Berlin (taz) – Bei einem Anschlag auf eine Moschee in der ostpakistanischen Provinz Punjab sind gestern 16 schiitische Gläubige erschossen und mindestens 25 verletzt worden. Acht Opfer waren sofort tot, die anderen starben auf dem Weg ins Krankenhaus. 13 Verletzte schweben nach Polizeiangaben noch in Lebensgefahr. Der Anschlag ereignete sich im Dorf Karam Dad Qureshi, 35 Kilometer östlich der Stadt Multan.
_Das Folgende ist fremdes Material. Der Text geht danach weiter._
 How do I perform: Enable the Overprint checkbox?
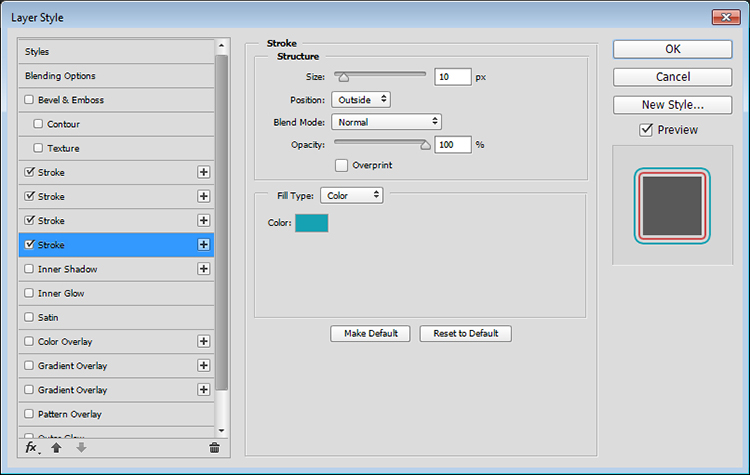(342, 165)
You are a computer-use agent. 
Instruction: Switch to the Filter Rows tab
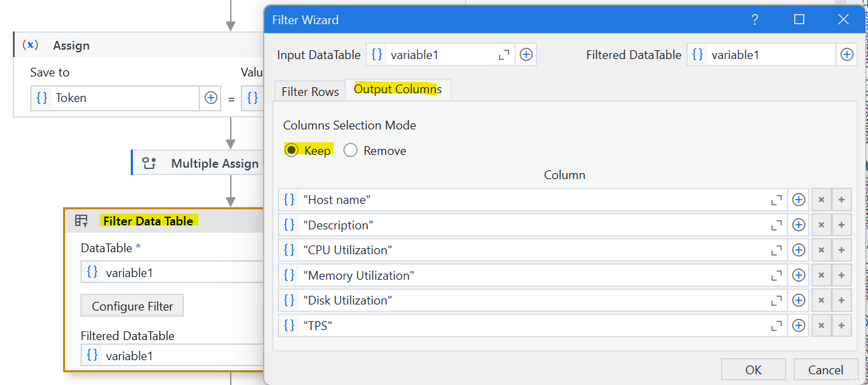[x=310, y=91]
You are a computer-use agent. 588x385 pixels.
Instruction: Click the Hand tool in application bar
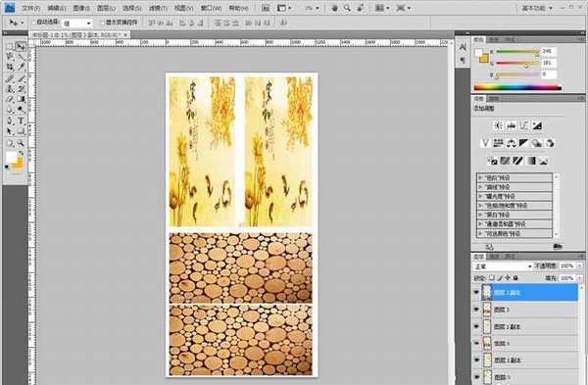[334, 8]
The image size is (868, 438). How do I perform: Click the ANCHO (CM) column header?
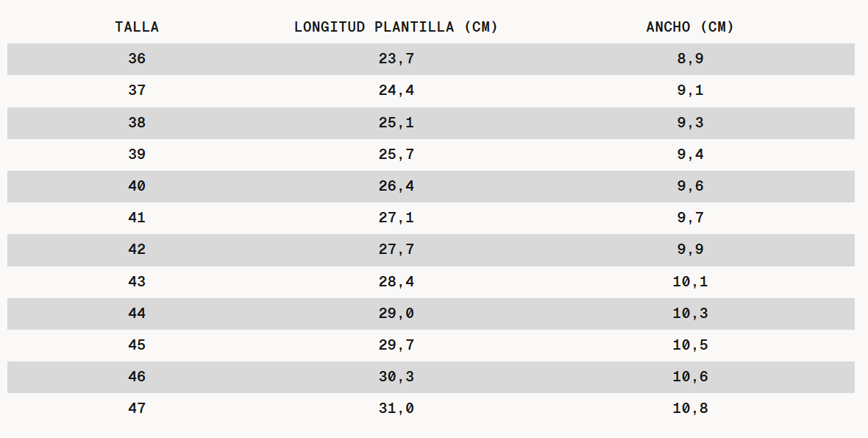tap(690, 27)
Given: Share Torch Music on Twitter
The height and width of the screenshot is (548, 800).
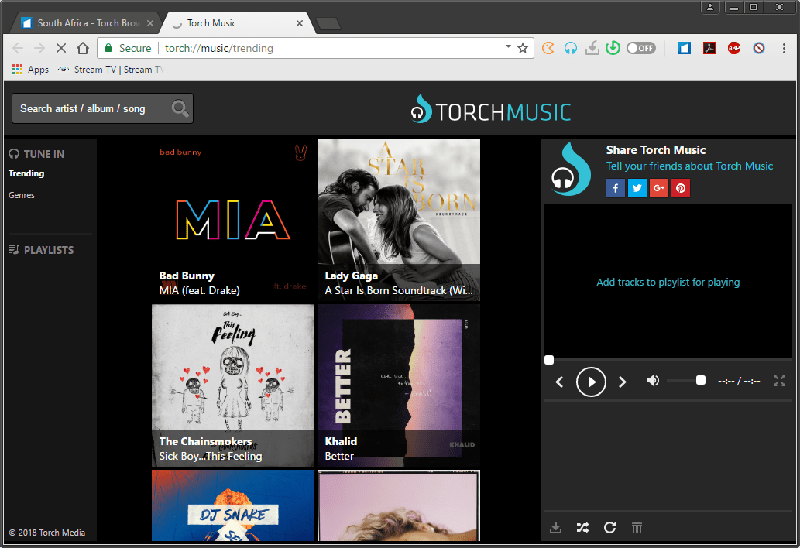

Nach Augenzeugenberichten schossen mindestens vier bewaffnete Männer von Motorrädern aus auf die Moschee, in deren Hof gerade hundert Gläubige ihr Morgengebet beendeten. Anderen Berichten zufolge drangen zwei Attentäter in die Moschee ein und schossen auf die Gläubigen, während ein dritter am Ausgang und ein vierter in einem Fluchtwagen warteten. Die Verwundeten riefen über die Lautsprecher der Moschee um Hilfe.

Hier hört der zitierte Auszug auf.